**Short task A:**
Count how many lines of the records contain the string "height", and give only that number.

Carton by Marian Kamensky
Can Charles Keep Quiet as King?
By Rebecca Mead
The New Yorker: : When King Charles III was a young prince, in the early nineteen-fifties, he sometimes propelled a ride-on toy around Windsor Castle, one of several royal residences where he spent his childhood. Pedalling furiously, he hardly registered the spectacular works from the Royal Collection on the walls. “It’s just a background,” Charles later recalled. His attention was arrested, however, by one unusual portrait: of King Charles I, displayed in the Queen’s Ballroom. The sensitive and reflective prince, who was born in 1948 and who by the age of seven was being tutored by a governess in the history of the nation—and of his historic family—was fascinated by the painting. “King Charles lived for me in that room in the castle,” he later said.
Titled “Charles I in Three Positions,” and painted in the sixteen-thirties by Van Dyck, the work offers three representations of the elegant monarch: in profile, facing forward, and in three-quarter view. With his long, flowing hair cut fashionably shorter on one side, he is depicted wearing three distinct robes and three ornate lace collars, and he is accessorized with the blue sash of the Order of the Garter, Britain’s oldest chivalric order. The painting was made about a decade after Charles’s accession, in 1625, and was used as a blueprint for a marble bust by Bernini. Charles I—who was devout, reserved, and convinced of his right to absolute power as the head of the Stuart dynasty—was a great patron of the arts. Among other extravagant commissions, he asked Rubens to decorate the ceiling of the grand Banqueting House, in London’s Palace of Whitehall, with canvases illustrating heavenly approval of James I, his father.

**Records from a data source:**
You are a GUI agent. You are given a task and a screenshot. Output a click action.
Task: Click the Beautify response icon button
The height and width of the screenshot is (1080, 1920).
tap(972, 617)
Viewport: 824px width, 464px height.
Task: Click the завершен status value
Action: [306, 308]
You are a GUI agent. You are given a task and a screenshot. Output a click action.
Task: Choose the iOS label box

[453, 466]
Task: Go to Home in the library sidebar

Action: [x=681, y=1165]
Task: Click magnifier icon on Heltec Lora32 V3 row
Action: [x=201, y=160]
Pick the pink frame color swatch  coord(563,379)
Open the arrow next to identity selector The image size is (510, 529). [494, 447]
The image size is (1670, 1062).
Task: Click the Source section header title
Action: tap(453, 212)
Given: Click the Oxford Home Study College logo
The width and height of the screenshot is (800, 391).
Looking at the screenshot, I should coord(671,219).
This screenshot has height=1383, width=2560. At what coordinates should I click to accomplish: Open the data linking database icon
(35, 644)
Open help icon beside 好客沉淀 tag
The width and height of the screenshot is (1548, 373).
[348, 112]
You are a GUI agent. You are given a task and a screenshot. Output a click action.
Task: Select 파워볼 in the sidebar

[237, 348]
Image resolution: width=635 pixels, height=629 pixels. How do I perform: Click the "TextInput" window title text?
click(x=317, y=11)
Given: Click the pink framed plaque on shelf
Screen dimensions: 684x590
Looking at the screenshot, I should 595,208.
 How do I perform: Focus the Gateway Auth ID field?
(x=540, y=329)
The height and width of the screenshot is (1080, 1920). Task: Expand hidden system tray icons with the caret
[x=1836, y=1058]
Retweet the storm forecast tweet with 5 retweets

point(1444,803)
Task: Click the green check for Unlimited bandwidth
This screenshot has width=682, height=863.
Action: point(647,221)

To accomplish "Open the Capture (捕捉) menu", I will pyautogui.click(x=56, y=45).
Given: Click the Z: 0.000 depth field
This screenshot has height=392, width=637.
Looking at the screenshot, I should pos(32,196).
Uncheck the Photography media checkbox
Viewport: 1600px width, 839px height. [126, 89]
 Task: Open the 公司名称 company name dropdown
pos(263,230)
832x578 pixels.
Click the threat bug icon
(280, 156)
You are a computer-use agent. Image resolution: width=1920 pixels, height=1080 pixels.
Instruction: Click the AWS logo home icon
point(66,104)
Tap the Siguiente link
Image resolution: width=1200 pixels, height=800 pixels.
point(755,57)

**Short task B:**
Write out the article on King Charles again, everything from "Carton by Marian" down to "he later said.", substituting "Balmoral Castle" for "Windsor Castle".

**Full solution A:**
12

**Full solution B:**
Carton by Marian Kamensky
Can Charles Keep Quiet as King?
By Rebecca Mead
The New Yorker: : When King Charles III was a young prince, in the early nineteen-fifties, he sometimes propelled a ride-on toy around Balmoral Castle, one of several royal residences where he spent his childhood. Pedalling furiously, he hardly registered the spectacular works from the Royal Collection on the walls. “It’s just a background,” Charles later recalled. His attention was arrested, however, by one unusual portrait: of King Charles I, displayed in the Queen’s Ballroom. The sensitive and reflective prince, who was born in 1948 and who by the age of seven was being tutored by a governess in the history of the nation—and of his historic family—was fascinated by the painting. “King Charles lived for me in that room in the castle,” he later said.